Post code lottery Need to sort out the Post Code Lottery that currently exists for the Taxanes (can’t be prescribed on the NHS in my area)

When treatments change Best practice in treatments is changing all the time, and yes it is hard to look back and realise that maybe we could have got better treatment. Sometimes though I think we just have to accept that maybe we got the best that was avaiable or known at that time. Sometimes too what was thought to be best turns out later not to have been…here I am thinking of the horrible stem cell transfusion high dose chemo that was being used for aggressive primary breast cancer in the late 1990s (Linda McCartney had it, as did Kate Carr…anyone who knows her book). It is now considered that this regime was not better than standard chemos for preventing recurrence, and so isn’t used for breast cancer.

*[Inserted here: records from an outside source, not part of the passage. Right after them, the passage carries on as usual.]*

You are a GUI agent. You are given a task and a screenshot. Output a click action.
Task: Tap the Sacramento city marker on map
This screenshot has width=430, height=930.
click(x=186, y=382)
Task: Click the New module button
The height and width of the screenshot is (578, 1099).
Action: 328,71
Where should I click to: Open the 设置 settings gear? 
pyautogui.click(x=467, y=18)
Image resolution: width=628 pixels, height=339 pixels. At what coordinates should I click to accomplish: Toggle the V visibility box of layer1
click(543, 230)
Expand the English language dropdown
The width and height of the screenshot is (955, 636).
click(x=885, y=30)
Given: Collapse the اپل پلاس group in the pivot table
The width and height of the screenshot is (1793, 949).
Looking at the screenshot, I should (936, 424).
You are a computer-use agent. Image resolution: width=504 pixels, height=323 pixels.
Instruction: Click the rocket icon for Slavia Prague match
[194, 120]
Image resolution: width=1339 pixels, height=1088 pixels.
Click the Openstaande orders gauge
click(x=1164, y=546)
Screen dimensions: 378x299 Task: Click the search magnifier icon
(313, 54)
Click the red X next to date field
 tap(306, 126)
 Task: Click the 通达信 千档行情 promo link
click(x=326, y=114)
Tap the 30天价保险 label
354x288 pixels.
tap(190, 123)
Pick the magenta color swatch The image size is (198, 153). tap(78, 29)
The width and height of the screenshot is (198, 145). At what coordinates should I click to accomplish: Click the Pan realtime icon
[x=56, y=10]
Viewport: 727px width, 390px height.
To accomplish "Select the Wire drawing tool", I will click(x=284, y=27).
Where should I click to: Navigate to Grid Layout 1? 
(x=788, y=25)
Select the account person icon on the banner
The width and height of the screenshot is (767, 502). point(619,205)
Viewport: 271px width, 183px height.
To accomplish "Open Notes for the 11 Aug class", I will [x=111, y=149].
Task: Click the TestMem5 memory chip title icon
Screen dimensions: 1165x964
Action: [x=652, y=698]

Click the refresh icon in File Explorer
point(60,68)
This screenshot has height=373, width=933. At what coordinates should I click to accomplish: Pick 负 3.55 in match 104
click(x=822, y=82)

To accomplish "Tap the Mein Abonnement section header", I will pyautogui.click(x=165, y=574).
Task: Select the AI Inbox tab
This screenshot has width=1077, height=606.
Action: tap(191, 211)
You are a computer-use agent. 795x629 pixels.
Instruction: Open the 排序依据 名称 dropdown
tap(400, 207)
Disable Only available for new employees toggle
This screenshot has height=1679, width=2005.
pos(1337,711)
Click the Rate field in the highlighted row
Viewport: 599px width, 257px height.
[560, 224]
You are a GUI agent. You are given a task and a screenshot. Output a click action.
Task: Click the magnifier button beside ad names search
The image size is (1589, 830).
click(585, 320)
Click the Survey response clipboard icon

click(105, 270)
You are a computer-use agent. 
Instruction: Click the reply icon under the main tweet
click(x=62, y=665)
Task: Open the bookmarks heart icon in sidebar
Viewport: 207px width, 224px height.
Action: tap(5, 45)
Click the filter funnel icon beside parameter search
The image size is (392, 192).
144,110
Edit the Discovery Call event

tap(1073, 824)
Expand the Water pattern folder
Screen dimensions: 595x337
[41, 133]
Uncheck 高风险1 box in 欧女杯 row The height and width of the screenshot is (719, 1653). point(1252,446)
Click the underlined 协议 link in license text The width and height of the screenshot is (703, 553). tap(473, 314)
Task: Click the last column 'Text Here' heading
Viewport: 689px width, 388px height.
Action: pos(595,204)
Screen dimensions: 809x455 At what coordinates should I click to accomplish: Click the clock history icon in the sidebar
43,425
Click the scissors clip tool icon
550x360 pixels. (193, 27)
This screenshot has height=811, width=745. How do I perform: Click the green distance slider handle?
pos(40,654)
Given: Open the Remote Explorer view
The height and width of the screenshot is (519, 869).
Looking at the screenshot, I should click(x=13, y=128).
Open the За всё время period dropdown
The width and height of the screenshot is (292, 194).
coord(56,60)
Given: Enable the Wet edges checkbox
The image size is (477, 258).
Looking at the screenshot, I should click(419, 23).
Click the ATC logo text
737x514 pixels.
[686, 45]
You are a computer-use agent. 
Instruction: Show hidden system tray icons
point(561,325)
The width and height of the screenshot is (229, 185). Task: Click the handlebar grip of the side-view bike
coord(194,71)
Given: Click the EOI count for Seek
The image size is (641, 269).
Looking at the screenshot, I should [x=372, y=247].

For myself I’m glad I had a sharp onc. and private medical insurance in Oct 2003 so that yes I got AC plus taxotere (though I believe I’d have got the tax on the NHS here in East London). I didn’t get the 2 weekly cycles though so congrats to those who’ve argued for and got this.

I agree with slp that there is a really shameful postcode lottery about use of taxanes for primary breast cancer with poor prognostic features …every bit as important as the postcode lottery on herceptin…someone needs to take up the campaigning mantel on this one too.